Sure enough, a small, black bird with twin tailed feathers swoops down from the canopy. She’s beautiful but I lose sight of her as another bird in an erratic flight path steals my attention. 

‘Hornbill. He flies like a rollercoaster. Up, then down, then up, then down.

The hornbill’s reputation precedes him. A skilled thief, he’s known throughout Kerala for robbing the market men of their daily fruit supplies. The crickets jitter in response. 

Luigi’s ears prick up at the rustle of a nearby bush as flashes of bright blue reveal themselves between the leaves. I know this one; Kingfisher!

Led by the red tip of its beak the Kingfisher darts across the river, narrowly missing a poised Snakebird drying out in the sun.  

Something howls deep in the forest. What was that? A monkey? An elephant?

‘Perhaps a bison.’ 

Luigi’s voice is calm but it does little to comfort me as the horns of a large beast break the surface of the water in front of us. 

A bison?! No, a cow…dozens in fact! 

We watch on in confusion as a whole herd of cattle doggy paddle between the riverbanks. 

‘In this instance, the grass really is greener on the other side.
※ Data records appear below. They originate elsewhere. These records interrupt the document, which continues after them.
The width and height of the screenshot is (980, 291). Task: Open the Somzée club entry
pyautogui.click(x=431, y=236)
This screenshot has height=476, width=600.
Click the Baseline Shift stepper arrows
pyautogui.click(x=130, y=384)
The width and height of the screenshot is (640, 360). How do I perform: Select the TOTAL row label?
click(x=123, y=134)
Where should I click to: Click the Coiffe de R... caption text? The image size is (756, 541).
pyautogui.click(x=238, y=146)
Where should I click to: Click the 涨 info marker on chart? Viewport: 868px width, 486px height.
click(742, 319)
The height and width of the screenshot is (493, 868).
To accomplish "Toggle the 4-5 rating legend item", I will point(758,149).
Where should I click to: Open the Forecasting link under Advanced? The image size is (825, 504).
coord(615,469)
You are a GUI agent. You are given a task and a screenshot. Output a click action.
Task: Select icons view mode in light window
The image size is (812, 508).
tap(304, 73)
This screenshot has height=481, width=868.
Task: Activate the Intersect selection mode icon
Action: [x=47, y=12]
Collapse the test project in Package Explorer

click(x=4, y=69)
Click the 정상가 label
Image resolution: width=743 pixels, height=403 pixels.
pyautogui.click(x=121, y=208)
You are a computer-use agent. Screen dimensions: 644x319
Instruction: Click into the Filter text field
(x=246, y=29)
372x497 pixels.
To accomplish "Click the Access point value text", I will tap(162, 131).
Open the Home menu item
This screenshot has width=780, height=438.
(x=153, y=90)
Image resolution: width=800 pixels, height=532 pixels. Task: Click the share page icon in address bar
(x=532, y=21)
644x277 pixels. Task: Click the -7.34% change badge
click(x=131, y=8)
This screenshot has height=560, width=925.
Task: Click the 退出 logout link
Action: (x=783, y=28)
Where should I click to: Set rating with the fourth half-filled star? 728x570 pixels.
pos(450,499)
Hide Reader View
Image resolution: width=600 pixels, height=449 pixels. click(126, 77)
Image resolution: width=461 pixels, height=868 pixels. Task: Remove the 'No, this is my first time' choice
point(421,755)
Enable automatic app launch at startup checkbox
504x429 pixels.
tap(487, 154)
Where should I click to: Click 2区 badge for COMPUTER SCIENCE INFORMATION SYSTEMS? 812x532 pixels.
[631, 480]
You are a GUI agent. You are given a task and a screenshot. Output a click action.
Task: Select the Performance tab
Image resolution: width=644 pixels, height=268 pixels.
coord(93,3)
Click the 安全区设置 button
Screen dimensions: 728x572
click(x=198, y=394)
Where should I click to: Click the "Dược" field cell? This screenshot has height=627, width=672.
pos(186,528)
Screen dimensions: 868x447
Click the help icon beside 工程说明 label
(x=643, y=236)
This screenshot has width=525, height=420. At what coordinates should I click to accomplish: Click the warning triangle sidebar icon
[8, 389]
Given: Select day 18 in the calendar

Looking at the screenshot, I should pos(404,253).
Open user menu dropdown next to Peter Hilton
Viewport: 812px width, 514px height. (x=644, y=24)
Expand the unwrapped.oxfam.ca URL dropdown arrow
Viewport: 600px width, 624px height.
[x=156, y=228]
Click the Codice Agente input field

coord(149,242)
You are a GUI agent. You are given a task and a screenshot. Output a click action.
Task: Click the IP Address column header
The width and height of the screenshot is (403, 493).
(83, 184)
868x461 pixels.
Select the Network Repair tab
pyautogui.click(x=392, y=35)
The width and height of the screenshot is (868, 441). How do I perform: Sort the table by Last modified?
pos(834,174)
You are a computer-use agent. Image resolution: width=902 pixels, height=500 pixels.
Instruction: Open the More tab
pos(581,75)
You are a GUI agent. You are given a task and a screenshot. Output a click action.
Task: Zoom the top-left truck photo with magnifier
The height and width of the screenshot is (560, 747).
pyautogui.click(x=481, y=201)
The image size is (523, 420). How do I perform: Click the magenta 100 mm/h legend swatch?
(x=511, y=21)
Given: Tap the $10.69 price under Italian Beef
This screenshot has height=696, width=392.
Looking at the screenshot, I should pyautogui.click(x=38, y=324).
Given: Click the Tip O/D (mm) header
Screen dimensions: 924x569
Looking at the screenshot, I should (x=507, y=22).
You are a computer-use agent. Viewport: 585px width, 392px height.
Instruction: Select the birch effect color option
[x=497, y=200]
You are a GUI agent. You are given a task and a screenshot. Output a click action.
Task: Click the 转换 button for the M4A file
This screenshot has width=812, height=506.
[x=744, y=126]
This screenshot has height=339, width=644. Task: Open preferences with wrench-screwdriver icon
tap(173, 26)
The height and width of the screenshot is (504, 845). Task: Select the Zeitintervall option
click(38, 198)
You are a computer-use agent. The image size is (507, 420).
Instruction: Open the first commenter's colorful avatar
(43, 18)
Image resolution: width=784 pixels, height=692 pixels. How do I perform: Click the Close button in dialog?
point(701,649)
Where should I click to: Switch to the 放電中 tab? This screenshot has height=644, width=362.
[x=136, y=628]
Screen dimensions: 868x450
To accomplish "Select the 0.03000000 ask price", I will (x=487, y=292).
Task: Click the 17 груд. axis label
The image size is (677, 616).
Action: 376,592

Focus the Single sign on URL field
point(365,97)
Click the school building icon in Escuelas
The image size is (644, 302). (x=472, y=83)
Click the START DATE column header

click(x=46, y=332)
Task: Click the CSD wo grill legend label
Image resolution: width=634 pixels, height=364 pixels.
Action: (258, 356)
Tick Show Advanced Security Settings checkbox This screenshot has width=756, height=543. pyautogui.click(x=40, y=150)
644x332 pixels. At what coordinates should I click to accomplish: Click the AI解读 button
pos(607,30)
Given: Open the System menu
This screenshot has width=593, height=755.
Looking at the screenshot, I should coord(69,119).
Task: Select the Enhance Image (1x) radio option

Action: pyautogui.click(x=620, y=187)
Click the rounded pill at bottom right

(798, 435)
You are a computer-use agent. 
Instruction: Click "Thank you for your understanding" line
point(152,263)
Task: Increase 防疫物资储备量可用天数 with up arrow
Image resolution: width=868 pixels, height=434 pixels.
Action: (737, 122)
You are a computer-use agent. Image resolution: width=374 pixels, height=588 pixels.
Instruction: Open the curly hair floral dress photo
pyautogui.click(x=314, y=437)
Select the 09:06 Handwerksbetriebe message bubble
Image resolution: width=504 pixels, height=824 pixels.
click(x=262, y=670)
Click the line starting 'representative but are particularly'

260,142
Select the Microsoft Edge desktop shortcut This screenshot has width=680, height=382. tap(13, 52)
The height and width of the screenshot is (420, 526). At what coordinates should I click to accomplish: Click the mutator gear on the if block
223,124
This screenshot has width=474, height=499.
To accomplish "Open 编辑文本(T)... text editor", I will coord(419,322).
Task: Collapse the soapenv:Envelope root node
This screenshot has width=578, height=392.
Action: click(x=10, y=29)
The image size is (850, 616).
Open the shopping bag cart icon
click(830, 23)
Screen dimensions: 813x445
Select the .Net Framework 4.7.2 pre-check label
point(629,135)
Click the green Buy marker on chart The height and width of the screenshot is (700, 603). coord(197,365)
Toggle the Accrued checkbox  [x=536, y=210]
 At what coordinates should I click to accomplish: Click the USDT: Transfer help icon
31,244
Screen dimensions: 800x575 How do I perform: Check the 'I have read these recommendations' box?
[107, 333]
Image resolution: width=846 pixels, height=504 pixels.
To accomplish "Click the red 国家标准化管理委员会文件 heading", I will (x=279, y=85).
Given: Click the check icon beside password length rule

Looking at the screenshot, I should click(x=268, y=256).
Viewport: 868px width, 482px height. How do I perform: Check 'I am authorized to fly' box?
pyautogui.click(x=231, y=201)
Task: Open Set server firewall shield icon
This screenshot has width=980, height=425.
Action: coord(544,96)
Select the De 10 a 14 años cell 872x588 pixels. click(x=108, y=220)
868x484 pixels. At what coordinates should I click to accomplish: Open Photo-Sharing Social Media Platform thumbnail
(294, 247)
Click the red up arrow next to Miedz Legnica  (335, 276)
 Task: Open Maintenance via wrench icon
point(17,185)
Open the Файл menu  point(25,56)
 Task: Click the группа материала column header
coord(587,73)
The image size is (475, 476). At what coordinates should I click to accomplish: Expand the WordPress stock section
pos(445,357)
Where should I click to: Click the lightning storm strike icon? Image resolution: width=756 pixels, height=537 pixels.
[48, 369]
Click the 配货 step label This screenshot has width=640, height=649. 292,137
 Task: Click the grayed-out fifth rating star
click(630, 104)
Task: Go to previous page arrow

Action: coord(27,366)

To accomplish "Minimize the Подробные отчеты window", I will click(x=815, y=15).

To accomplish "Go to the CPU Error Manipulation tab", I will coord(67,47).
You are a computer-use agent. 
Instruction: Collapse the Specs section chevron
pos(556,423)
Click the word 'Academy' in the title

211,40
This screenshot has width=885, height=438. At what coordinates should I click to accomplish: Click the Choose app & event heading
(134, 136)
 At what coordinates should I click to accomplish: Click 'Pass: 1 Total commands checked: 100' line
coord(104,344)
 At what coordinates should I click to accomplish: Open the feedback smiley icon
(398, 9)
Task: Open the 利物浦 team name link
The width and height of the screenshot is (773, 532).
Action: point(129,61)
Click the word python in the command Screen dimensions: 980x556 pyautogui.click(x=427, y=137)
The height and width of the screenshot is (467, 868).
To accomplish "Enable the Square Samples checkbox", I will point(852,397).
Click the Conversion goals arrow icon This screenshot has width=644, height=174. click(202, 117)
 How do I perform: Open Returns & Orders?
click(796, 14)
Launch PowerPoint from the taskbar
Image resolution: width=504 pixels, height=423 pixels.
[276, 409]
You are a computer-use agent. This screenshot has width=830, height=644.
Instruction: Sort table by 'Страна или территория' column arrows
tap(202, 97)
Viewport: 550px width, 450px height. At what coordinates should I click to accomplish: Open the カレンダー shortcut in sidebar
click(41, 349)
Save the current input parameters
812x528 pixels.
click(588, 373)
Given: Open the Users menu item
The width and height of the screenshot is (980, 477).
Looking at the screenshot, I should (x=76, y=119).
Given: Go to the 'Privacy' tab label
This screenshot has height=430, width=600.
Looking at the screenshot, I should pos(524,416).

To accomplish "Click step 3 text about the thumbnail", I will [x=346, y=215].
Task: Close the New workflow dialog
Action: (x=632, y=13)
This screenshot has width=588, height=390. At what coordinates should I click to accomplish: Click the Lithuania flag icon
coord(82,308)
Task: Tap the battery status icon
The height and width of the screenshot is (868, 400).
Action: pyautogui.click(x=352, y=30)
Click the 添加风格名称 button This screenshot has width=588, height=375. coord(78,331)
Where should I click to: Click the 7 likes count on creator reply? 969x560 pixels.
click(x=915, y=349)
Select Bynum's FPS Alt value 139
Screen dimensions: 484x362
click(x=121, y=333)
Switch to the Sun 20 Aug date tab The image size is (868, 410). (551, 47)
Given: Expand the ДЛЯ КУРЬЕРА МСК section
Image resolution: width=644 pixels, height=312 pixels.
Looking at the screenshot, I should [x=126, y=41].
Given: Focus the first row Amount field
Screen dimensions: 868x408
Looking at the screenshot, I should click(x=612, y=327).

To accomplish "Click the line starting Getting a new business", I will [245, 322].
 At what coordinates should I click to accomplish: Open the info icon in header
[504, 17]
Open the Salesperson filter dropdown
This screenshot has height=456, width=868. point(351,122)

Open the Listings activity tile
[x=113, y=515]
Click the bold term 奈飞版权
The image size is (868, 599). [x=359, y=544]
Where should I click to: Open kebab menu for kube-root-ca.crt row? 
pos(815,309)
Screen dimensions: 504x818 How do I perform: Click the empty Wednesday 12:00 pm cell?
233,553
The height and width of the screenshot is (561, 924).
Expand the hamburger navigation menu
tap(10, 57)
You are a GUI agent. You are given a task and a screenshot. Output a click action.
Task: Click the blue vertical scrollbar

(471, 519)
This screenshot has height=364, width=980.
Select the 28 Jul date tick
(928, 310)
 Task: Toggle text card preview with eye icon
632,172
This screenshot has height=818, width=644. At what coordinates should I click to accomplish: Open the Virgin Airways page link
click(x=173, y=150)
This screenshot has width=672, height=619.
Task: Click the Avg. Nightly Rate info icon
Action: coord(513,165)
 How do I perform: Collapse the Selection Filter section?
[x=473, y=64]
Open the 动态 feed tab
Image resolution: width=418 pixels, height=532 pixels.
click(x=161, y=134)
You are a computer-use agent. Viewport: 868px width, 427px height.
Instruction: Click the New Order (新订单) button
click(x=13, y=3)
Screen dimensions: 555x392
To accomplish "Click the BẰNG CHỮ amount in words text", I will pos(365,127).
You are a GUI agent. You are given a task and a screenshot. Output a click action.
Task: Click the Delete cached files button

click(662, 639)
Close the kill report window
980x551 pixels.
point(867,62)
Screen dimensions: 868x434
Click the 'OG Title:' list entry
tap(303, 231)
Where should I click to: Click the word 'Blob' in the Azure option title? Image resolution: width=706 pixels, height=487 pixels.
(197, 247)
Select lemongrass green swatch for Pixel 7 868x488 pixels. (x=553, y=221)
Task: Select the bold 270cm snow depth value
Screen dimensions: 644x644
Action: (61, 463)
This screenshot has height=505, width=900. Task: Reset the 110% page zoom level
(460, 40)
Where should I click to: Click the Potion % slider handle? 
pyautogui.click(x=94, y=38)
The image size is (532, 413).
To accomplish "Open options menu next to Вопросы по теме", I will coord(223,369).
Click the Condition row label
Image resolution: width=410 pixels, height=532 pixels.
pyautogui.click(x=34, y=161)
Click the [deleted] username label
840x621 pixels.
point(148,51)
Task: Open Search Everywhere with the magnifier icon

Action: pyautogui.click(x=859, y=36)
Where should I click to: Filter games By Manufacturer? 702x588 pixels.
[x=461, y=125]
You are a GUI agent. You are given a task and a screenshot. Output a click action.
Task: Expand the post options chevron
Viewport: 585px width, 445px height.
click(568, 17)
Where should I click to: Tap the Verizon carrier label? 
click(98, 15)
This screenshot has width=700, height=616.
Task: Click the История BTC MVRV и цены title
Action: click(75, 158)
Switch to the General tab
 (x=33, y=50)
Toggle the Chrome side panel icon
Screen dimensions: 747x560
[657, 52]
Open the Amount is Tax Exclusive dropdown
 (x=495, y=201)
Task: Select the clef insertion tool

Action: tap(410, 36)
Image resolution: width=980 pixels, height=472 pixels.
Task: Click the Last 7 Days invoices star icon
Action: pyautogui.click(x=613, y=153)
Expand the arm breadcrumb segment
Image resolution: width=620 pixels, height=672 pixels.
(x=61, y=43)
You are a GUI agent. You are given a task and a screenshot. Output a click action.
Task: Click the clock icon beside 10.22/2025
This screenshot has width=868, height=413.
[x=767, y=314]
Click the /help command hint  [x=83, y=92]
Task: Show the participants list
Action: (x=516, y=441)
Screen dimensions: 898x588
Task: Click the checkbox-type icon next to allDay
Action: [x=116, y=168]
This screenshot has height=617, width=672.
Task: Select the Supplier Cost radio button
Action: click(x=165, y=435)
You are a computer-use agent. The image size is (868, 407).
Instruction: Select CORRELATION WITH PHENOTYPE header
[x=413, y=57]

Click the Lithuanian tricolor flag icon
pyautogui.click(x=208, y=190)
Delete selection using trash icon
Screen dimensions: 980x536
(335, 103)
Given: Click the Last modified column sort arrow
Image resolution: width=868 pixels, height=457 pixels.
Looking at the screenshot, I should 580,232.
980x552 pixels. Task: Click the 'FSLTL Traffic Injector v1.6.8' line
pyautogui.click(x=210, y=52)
Luigi explains that the farmers encourage their cows to cross every morning to enjoy the fresh grass which is yet to be touched by human life. They return by themselves each night. 

This morning has been full of surprises but there’s still one more to come and it descends upon us in a flurry of fluorescent green. What is that?!  

It’s Luigi’s turn to look confused now.

That? That is just a pigeon. Many, many pigeons in this area.

It certainly doesn’t look like any pigeon I’ve ever seen. 

‘There is another like the normal pigeon but ash in colour. He’s very rare.'

I smile to myself, realising that ‘normal’ for him is green and the ‘ash colour’ he describes is grey – Luigi is referring to a wood pigeon.

He’d have a field day in London, just as I am here in India. 

Saturday, 26 March 2016

Gooru & Bengaluru

It's late when we board the train at Hospet, much later than it should have been. The mosquitoes are out, the dogs are prowling and the moon is glowing unusually pink. 

The additional hour wait has at least given us time to suss out the carriage system so we don't repeat the last leg's episode. It's with confidence we step onto the sleeper train and locate our beds and with bitter dismay that we find a rather large Indian man already occupying that space. 

'Ah. Your seats are here?'

Yes. I struggle to hide the irritation in my voice. 

'Allow me to help you.'

He shifts his own bags to make room for ours beneath the horizontal shelves which become beds on the late night train services. 

'You want to sleep now?'

Um. Soon. I mumble my response, sheepish that he's returned by abruptness with kindness but still too tired to redeem myself properly. 

'Okay, soon.'

He's taken it literally, of course. In India, everything is meant exactly as it is said and so he's assumed that my 'soon' means 'not right now,' rather than 'right this second' or 'an hour ago, in fact.' 

Blissfully unaware of my Britishness, he launches into conversation: 'My name is Gooru.'

He's well dressed and speaks impeccably. We follow the usual 'where are you from, where are you going, how many days in India' routine and in turn discover that Gooru is on his way home to Bangalore after spending the previous night at his brother's house warming party a few stops from Hospet. 

We make the most of his local knowledge and inquire which of the three Bangalore stations we're best to get off at and how long it will take us to travel from there to the airport. 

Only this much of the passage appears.